§ **Description of the task**
Rewrite the items from the start of the records up to and including the line with "Action: point(257,36)", switching "address bar" to "URL bar" and leaving everything else unchanged.

Word and element location records:
[START]
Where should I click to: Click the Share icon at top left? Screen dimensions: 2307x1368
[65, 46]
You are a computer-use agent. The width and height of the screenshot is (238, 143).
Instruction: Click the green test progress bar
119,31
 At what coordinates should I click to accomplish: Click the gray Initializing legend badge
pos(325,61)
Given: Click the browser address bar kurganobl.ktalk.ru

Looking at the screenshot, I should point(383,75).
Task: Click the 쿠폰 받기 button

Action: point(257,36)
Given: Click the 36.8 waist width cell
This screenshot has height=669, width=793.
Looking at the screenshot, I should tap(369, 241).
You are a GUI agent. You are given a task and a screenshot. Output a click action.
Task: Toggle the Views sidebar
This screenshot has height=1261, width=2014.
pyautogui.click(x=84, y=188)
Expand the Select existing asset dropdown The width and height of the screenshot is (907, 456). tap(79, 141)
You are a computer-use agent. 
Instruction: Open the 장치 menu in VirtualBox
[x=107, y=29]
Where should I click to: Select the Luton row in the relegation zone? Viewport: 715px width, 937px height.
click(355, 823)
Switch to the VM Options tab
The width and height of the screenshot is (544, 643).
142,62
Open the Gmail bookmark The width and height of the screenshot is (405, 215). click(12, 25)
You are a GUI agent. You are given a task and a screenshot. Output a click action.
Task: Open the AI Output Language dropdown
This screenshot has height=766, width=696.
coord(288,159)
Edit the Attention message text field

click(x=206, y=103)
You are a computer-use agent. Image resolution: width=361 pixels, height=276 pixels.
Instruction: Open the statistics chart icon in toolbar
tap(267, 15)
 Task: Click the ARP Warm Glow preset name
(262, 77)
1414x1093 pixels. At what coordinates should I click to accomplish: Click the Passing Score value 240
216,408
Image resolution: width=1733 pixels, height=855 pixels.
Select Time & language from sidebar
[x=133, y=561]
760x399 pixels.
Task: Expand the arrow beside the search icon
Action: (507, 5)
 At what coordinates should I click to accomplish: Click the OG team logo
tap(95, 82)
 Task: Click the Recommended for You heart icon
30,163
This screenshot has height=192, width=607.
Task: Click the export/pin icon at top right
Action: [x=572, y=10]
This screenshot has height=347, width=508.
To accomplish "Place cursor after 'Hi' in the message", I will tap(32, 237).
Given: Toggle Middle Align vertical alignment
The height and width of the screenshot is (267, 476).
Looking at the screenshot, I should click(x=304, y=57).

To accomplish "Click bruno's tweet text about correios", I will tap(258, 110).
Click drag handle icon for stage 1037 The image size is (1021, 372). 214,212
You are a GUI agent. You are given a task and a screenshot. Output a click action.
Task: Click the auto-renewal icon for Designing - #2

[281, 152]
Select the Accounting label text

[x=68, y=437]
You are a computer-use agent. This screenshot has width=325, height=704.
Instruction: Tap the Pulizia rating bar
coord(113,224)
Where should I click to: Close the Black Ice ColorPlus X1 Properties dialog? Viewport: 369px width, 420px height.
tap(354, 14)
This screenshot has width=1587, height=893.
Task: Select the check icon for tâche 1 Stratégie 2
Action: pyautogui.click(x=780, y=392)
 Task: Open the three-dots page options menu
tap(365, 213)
[END]
§ **Complete output**
Where should I click to: Click the Share icon at top left? Screen dimensions: 2307x1368
[65, 46]
You are a computer-use agent. The width and height of the screenshot is (238, 143).
Instruction: Click the green test progress bar
119,31
 At what coordinates should I click to accomplish: Click the gray Initializing legend badge
pos(325,61)
Given: Click the browser URL bar kurganobl.ktalk.ru

Looking at the screenshot, I should point(383,75).
Task: Click the 쿠폰 받기 button

Action: point(257,36)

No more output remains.